A couple of issues that emerged from the last evidence session indicated that the requisite support, resources and expertise are not yet in place. These issues are interrelated and concern my concentrations on commercial performance and the knowledgeable use of information (data). I find a particular quote from the minutes to be really worrying, it is from a CS Board Member of 8 years standing “I believe that Creative Scotland has delivered well and successfully for the cultural aspect of film, which is what its role was. The screen unit within Creative Scotland can deliver well for the new need of the commercial factor.” Perhaps the minutes poorly reflect or misrepresent the speaker, but it seems to indicate that CS was believed to have had no responsibility for the commercial aspects of filmmaking, and that somehow commercial purpose is new. No witnesses from CS attempt to correct this statement. Some would argue that the statement fits with CS’ achievements, but it stands in contrast with the diligent work of the expert individuals I mentioned previously. Possibly it evidences the muddy language and imprecision of thought and action that does seem to characterise the current state of play.

It is a very confusing and worrying issue because in other parts of the evidence recognition is paid to the dual commercial and creative aspects of music and literature, and the nature of each creative industry as being special – including film. These disparities across the evidence seem to illustrate that whilst the complexities of commercial and cultural interdependence may be recognised, there is not currently a clarity of design and purpose at work. This was made disappointingly clear in the discussion of the issue of film data. The new ‘data hub’ was effectively stipulated as an extra person working with the existing team across CS’ research remit, and the ability to potentially replicate the purchases of another entity with same overarching goals. It was very sad to read the CS summation of the current state of affairs as: “We continued with the methodology that was in place for Scottish Screen so that we could track matters on a consistent basis. However, as the committee heard last week, there is a slight inconsistency with the BFI’s methodology for the UK.” Whilst certainly doing things the same way allows one to track a variable longitudinally, if this comment is representative of CS’ thinking on the matter, then there is and will continue to be a massive problem. Scottish Screen’s approach to data was utterly inadequate, to be in no better shape now would be desperate. To characterise, even inadvertently, the current issues as a slight methodological inconsistency, shows a significant lack of attention to the area. This lack of grasp is further evidenced by the generalised comments about scoping, getting to a better place etc.

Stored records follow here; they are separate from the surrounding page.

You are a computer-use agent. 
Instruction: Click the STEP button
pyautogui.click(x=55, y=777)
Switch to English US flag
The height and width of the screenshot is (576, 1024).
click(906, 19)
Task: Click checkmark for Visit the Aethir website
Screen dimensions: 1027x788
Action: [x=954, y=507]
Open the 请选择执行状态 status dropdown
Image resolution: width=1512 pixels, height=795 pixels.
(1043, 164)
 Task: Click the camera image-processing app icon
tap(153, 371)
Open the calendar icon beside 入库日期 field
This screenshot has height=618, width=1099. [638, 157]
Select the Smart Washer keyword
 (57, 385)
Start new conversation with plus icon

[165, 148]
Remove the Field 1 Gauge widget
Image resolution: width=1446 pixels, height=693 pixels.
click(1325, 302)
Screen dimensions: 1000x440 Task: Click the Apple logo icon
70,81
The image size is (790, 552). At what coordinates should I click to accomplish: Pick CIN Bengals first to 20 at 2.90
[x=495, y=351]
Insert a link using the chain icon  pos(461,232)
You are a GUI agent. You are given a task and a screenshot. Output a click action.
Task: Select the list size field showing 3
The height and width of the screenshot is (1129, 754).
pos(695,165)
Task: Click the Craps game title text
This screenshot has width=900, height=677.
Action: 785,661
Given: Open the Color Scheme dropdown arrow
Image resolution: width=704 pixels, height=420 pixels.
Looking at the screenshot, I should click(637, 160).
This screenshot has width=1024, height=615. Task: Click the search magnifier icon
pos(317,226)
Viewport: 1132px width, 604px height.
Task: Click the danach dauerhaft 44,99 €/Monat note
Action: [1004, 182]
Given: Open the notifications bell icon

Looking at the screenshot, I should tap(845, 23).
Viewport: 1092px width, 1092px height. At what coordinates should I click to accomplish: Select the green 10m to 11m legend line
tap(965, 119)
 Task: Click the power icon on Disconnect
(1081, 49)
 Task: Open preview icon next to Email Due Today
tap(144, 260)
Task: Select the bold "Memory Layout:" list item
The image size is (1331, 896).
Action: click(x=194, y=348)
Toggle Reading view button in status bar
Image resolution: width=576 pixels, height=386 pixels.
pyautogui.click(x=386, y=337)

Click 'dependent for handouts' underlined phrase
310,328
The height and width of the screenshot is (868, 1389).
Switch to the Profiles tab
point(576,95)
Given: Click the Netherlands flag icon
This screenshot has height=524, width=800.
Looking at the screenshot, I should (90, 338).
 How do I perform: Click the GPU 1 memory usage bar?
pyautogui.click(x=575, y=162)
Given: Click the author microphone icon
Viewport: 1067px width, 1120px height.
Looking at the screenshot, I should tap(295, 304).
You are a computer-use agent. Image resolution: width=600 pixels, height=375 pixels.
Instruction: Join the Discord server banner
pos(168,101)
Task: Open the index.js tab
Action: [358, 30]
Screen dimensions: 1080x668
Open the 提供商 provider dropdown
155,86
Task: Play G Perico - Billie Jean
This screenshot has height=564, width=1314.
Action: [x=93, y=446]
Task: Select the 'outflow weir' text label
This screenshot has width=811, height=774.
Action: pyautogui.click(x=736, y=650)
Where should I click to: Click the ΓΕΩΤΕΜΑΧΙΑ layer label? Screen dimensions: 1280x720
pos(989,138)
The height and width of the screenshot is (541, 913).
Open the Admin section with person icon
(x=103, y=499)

It is clear that many aspects of the work for setting up the screen unit have barely begun, and it is right that it should have the appropriate time and resources to do it – I made these points in my original submission to the committee. Having a leader in place to direct this is the first and most important step. It is also important to note these are not all Scotland specific issues – whilst the studio is an exception and can be addressed with political will and appropriate capital – the issues of using information and building business capacity in screen industries companies are shared across the UK and Europe. As our Austrian friends brilliantly demonstrated at their inauguration event, partnership and teamwork is vital. Cultural engagement and exchange it is a good in and of itself, which also creates many further instrumental goods. In areas of film business (and its related data) which are deeply international, cooperation is the key, now more than ever. Partnership models exist in other creative fields and are in operation in Salzburg and around the world. We are all better together.


Update: on 28 June the Screen Sector Review Committee presented its final report. It is available here. I am happy they make use of my testimony and found it helpful.

In their summary that they “make recommendations for both the Screen Unit and a future agency. These include the immediate launch of an online portal, recruitment of business development experts, and the creation of an industry engagement plan and data gathering hub” – which are sensible, and desperately needed.